A few weeks ago I attended a friends wedding as a guest. As I normally do, and with their understanding, I always bring my camera along in the hope that I may be able to capture a few unique shots that will add to their memories.
I was not the official photographer and as I have mentioned before, this is not a job that I am willing to undertake. Not being the photographer allows some freedom to get different images and since the camera is with me at all times, to get images long into the night.
The downside is that I don’t have any control for setting up those studio type shots or my camera position if I am near these events.
One of the main objectives is to capture the bride and groom and their guests interacting with each other and just having fun.
The groom on the left is reacting to a comment made by one of the best men.
This was an outdoors wedding with a sunny cloudless sky, about mid-afternoon. Being a guest meant that I could only shoot from the edges with a zoom lens (300mm), therefore the ability to use fill flash to reduce some of the dark shadows is not possible.
Luckily, I am able to take images in RAW because, even with a great camera, as the Nikon D300, the tonal range from the black hair to the backlit white hair is difficult to capture. I was able to recover the detail in the flowers and white hair.
Outdoor sunlight is not what I would call the best glamour lighting, but if you are able to move about and take several shots, you can find pleasing angles where some of the harshness is reduced.
With a digital camera and a good size memory card (16GB in my case) good candid shots will turn up. There were several shots taken at this location and this is the one I prefer because the priest is looking down so the main focus is on the bride and groom looking into each other’s eyes.
I love this moment because of the tenderness of the groom lifting the veil getting ready for the traditional ‘Kiss”. There is a bit of humor captured in the moment as the bride grins when the groom struggles a bit with the lifting of the veil.
Of the images taken of the kiss, I prefer this the most as during their embrace they where able to block the priest fully. Also, their arms are fully locked around each other as they share a moment of intimacy. When shooting moments like this, firing the shutter release rapidly allows you to find some images where all the visual elements work and there are no distracting protrusions. These were taken at the back isle of the seating, so there was not much room to move about for a different angle.
They are now married
As they left the altar and did their walk down the grassy area, I ran up the field and positioned myself so that the sun would be at their back. This allowed me to have some images without the dark shadows and sunlit areas on their faces and create more softness.
The Evening Party
The guests have all witnessed the commitment and love between the bride and groom. The bridesmaid and best men have all performed their important duties and now evening has arrived and it is a time to celebrate the wedding with food, dance and song.
The happy couple enjoying some humorous toasting and stories from their best fiends.
To listen to the stories told, well these are not for public consumption, but for laughter and to better understand the couple.
The evening photography is also a time for me to experiment a little. In the image below, the couple’s first dance, I wanted to get low to slightly distort the perspective to give the bride’s dress and feet more prominence.
Experimenting with Flash
With higher end cameras and flash units, you are able to remotely trigger the flash.
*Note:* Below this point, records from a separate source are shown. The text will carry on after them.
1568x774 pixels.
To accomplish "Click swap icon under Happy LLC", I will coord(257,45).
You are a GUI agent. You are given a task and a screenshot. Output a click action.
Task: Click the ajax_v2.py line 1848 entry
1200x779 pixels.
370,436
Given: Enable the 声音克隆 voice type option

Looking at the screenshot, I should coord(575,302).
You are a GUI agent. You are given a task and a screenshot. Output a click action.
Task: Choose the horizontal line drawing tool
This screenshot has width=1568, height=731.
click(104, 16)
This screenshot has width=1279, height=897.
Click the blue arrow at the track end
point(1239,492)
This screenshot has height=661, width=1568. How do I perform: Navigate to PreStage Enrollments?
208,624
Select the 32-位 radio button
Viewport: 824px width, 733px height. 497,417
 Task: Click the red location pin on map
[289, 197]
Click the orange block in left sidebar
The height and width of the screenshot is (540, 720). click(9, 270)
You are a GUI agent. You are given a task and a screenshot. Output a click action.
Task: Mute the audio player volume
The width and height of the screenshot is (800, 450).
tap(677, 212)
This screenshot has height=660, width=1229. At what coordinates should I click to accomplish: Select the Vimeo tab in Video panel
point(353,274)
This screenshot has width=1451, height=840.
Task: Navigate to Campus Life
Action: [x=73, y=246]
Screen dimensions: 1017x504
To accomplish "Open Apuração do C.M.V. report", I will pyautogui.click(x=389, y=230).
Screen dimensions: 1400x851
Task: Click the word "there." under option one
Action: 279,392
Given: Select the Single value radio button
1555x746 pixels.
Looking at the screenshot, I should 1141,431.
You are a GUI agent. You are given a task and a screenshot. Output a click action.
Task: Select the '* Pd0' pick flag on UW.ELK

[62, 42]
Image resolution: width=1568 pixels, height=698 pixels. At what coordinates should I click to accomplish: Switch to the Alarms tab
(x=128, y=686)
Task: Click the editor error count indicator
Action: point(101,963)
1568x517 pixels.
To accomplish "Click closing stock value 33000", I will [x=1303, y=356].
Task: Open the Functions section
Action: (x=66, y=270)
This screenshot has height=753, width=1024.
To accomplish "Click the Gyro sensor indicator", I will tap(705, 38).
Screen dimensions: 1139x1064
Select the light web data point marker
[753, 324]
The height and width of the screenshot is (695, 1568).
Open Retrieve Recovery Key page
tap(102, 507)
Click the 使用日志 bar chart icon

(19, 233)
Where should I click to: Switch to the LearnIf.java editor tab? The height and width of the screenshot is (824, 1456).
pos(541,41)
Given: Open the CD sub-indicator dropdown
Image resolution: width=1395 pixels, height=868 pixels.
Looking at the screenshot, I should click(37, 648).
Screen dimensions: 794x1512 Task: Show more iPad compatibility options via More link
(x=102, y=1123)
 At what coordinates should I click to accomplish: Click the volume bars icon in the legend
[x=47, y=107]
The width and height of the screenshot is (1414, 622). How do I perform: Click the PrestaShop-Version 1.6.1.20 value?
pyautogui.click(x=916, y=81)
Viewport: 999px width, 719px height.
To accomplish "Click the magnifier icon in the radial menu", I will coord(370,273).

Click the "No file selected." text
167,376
For several shots I set the flash on the ground and walked around outside the tent to capture different lighting moments.
It does produce a strange lighting effect but since these included many people enjoying themselves I have not included any here. They are just for the family to enjoy.
I did notice that the flash produced a large dark circle on the ground around the flash due to the flash sticking up slightly in its normally angled position.